JBZ is a physically exacting art. By that I mean that one must concentrate on one’s muscles and move them in a precisely prescribed way in order to properly perform a movement.
Let me give you an example by dissecting the ba turn. In this movement, you need to turn your outside foot by turning your leg at the hip’s ball and socket joint and not at the knee. The inside leg also must turn at the hip, point in the direction of the turn, receive your forward momentum, bend slightly to transfer the momentum down, and then spring up and out in the new direction transferring the momentum forward. It looks quite simple when seen done by someone who is proficient, but it’s not easy to do correctly. [The steps of the ba turn have been abbreviated for this example; there is more to successfully performing this turn than what is written here.]
Practicing this art requires this sort of physical concentration on all that we do from walking and breathing (yes, there’s a proper way to do both – most people do them inefficiently) to the most complex palm changes while turning. My point is that this concentration on your muscles, posture, feet and arm placement and angle, spine angle, etc. is constant. To have power with every step (to have a moving root), one cannot leak energy by having improper alignment and expect to connect with an opponent with full force. In order to make yourself always ready, you have to concentrate on your locomotion at three in the morning when you’ve just gotten out of bed to get a drink of water. You have to live, eat, and breathe the art’s principles twenty-four by seven so they’ll be there in the heat of an encounter; so that they’re hardwired. You don’t want to think about how to do a ba turn when someone is taking a swing at you.
Does this make sense? Our Shizi (our teacher) says that this art is something that you become, not something that you practice. He hit the nail on the head with that summary. Those of us who have gotten into JBZ and been bitten by the bug for this art know exactly what this means.
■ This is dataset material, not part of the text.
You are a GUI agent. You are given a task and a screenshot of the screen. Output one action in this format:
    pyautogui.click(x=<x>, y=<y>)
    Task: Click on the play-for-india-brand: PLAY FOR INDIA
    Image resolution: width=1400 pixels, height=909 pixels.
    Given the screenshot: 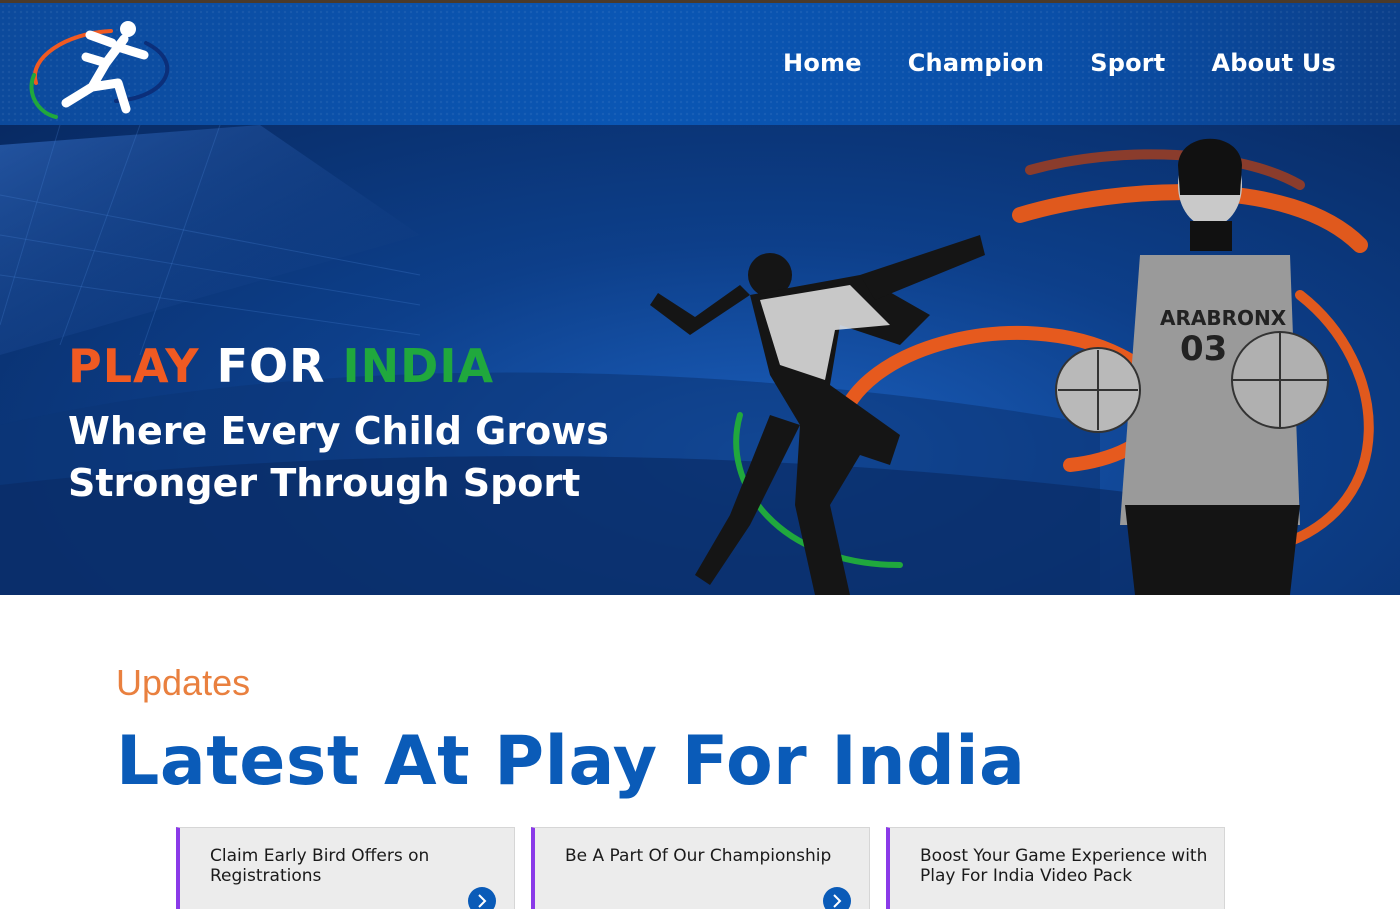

There’s a non-martial side benefit to all this mental concentration and practice, too. After you’ve been practicing for a while, you know your own body much more deeply. You can isolate muscles that you couldn't before and sense parts of yourself that you didn't know existed. How is that a benefit? Well, you can focus on and examine different areas of your body when something feels different. For example, is this harshness in my throat because of something that I ate, or am I getting a sore throat? If it’s the later, then I can take steps to mitigate the problem (gargling with an antiseptic mouthwash, taking aspirin, getting into bed). In the past I didn’t feel the sore throat coming on, I felt it only after it had already arrived.
If you add Quiet Sitting to this focused attention, you really can feel what's going on inside you. Shifu Painter in his Combat Baguazhang, Volume One says, "... sitting quietly is the easiest way to feel subtle internal sensations."
This deeper knowing of myself has helped me avoid illness for two years. Our Shizi has done so for ten, ever since he started this art. This side benefit alone is worth a million dollars!
But this new-found information can be abused if you don't have the mental discipline to put things in perspective. For example, this crick in my ankle is probably nothing... probably. The undisciplined mind might think that it's trichinosis or beriberi or some such thing. So he'd most likely go to the emergency room where the attendants would say something like, "Hey, here comes Qui Chang Caine again! What do you have this time?" And I would... errr, I mean this other person would tell them and the attendants would laugh and laugh and laugh. I never realized that emergency room attendants were such happy people... ummm, ahhh, not that's it's ever happened to me of course.